*** Opening of Record excerpts ***

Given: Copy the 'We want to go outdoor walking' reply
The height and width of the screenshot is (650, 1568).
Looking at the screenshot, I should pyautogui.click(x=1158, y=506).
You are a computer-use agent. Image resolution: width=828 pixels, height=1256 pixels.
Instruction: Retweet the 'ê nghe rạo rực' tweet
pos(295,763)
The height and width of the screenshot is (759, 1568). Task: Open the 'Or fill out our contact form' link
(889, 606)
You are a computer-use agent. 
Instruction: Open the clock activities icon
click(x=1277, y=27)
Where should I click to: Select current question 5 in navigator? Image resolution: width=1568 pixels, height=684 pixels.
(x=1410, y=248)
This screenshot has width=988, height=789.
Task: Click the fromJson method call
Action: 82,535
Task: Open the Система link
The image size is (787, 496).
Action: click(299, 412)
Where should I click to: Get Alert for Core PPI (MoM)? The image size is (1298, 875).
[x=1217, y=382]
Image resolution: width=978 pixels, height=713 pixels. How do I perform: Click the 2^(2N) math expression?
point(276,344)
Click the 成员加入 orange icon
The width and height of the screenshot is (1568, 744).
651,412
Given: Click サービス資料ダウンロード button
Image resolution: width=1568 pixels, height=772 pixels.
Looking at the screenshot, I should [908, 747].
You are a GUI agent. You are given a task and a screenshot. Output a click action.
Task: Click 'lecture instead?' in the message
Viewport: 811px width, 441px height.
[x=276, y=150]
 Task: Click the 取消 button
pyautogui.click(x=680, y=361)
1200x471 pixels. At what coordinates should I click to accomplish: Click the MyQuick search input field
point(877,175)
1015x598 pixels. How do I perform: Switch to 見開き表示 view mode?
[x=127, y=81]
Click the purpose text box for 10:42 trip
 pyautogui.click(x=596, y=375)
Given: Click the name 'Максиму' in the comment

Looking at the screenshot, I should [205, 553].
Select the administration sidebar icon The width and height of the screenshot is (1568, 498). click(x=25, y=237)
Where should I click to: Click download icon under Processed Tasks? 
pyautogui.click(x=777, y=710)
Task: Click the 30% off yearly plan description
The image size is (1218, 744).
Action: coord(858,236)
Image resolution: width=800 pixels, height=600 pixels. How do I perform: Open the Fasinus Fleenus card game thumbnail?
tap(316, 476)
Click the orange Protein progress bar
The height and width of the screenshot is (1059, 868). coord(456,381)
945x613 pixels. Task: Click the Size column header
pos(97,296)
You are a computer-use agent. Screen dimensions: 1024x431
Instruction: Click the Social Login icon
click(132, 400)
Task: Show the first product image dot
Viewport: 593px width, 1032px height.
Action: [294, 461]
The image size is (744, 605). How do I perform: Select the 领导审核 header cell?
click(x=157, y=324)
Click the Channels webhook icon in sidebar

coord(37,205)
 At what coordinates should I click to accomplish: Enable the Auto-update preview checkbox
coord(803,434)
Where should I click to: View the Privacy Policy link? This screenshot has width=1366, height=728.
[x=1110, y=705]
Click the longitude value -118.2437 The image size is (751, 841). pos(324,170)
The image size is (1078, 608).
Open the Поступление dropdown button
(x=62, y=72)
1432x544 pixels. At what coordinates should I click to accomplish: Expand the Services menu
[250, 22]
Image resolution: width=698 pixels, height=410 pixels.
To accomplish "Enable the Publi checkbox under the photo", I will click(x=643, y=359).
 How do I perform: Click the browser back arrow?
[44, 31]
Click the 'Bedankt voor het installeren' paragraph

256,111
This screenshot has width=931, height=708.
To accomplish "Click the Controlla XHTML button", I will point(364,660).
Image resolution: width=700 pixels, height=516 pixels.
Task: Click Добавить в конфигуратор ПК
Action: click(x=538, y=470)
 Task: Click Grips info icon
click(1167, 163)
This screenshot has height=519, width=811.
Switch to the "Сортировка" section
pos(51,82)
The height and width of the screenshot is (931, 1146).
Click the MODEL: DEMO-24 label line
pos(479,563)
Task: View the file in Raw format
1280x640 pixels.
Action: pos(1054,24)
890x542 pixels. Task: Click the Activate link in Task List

*** Close of Record excerpts ***

▶ **What you should do**: Tally the lines above that include "computer", and reply with only the tally.

▶ **Solution to the problem**: 3